— STATED GOAL —
Return the following data unchanged, reproducing every line in its original order.

↓

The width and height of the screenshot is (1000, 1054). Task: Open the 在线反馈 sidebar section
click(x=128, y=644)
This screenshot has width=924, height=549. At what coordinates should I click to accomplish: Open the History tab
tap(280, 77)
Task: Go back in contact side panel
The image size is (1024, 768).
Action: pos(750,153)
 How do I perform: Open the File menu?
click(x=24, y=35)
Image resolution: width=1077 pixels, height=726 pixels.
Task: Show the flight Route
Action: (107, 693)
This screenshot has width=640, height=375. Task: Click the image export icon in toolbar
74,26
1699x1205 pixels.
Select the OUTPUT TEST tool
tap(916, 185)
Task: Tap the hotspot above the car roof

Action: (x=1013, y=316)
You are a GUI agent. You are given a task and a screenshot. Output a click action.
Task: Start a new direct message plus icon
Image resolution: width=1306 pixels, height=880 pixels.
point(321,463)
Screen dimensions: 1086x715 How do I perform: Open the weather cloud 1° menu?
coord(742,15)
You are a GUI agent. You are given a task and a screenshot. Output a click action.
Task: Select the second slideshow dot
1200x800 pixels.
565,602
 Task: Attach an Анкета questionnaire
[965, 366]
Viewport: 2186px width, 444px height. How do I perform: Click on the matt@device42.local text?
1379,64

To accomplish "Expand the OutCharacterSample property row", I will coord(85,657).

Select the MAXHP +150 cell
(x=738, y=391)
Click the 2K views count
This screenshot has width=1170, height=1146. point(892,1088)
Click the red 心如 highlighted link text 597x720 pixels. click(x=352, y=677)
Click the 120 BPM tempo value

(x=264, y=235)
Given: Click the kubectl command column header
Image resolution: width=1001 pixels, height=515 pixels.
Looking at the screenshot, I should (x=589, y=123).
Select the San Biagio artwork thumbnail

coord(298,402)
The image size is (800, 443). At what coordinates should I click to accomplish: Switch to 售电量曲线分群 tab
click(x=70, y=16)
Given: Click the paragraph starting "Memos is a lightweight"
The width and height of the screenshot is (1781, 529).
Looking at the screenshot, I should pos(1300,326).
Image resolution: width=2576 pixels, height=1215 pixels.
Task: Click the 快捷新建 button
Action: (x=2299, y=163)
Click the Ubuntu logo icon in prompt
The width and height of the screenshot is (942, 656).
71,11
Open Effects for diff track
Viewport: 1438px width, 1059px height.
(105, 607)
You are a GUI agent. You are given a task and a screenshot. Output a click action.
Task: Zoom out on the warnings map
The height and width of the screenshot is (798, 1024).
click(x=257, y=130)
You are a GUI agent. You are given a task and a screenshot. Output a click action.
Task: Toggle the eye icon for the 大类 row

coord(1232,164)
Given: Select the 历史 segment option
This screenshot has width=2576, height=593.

↑

— EXERCISE SOLUTION —
The width and height of the screenshot is (1000, 1054). Task: Open the 在线反馈 sidebar section
click(x=128, y=644)
This screenshot has width=924, height=549. At what coordinates should I click to accomplish: Open the History tab
tap(280, 77)
Task: Go back in contact side panel
The image size is (1024, 768).
Action: pos(750,153)
 How do I perform: Open the File menu?
click(x=24, y=35)
Image resolution: width=1077 pixels, height=726 pixels.
Task: Show the flight Route
Action: (107, 693)
This screenshot has width=640, height=375. Task: Click the image export icon in toolbar
74,26
1699x1205 pixels.
Select the OUTPUT TEST tool
tap(916, 185)
Task: Tap the hotspot above the car roof

Action: (x=1013, y=316)
You are a GUI agent. You are given a task and a screenshot. Output a click action.
Task: Start a new direct message plus icon
Image resolution: width=1306 pixels, height=880 pixels.
point(321,463)
Screen dimensions: 1086x715 How do I perform: Open the weather cloud 1° menu?
coord(742,15)
You are a GUI agent. You are given a task and a screenshot. Output a click action.
Task: Select the second slideshow dot
1200x800 pixels.
565,602
 Task: Attach an Анкета questionnaire
[965, 366]
Viewport: 2186px width, 444px height. How do I perform: Click on the matt@device42.local text?
1379,64

To accomplish "Expand the OutCharacterSample property row", I will coord(85,657).

Select the MAXHP +150 cell
(x=738, y=391)
Click the 2K views count
This screenshot has width=1170, height=1146. point(892,1088)
Click the red 心如 highlighted link text 597x720 pixels. click(x=352, y=677)
Click the 120 BPM tempo value

(x=264, y=235)
Given: Click the kubectl command column header
Image resolution: width=1001 pixels, height=515 pixels.
Looking at the screenshot, I should (x=589, y=123).
Select the San Biagio artwork thumbnail

coord(298,402)
The image size is (800, 443). At what coordinates should I click to accomplish: Switch to 售电量曲线分群 tab
click(x=70, y=16)
Given: Click the paragraph starting "Memos is a lightweight"
The width and height of the screenshot is (1781, 529).
Looking at the screenshot, I should pos(1300,326).
Image resolution: width=2576 pixels, height=1215 pixels.
Task: Click the 快捷新建 button
Action: (x=2299, y=163)
Click the Ubuntu logo icon in prompt
The width and height of the screenshot is (942, 656).
71,11
Open Effects for diff track
Viewport: 1438px width, 1059px height.
(105, 607)
You are a GUI agent. You are given a task and a screenshot. Output a click action.
Task: Zoom out on the warnings map
The height and width of the screenshot is (798, 1024).
click(x=257, y=130)
You are a GUI agent. You are given a task and a screenshot. Output a click action.
Task: Toggle the eye icon for the 大类 row

coord(1232,164)
Given: Select the 历史 segment option
This screenshot has width=2576, height=593.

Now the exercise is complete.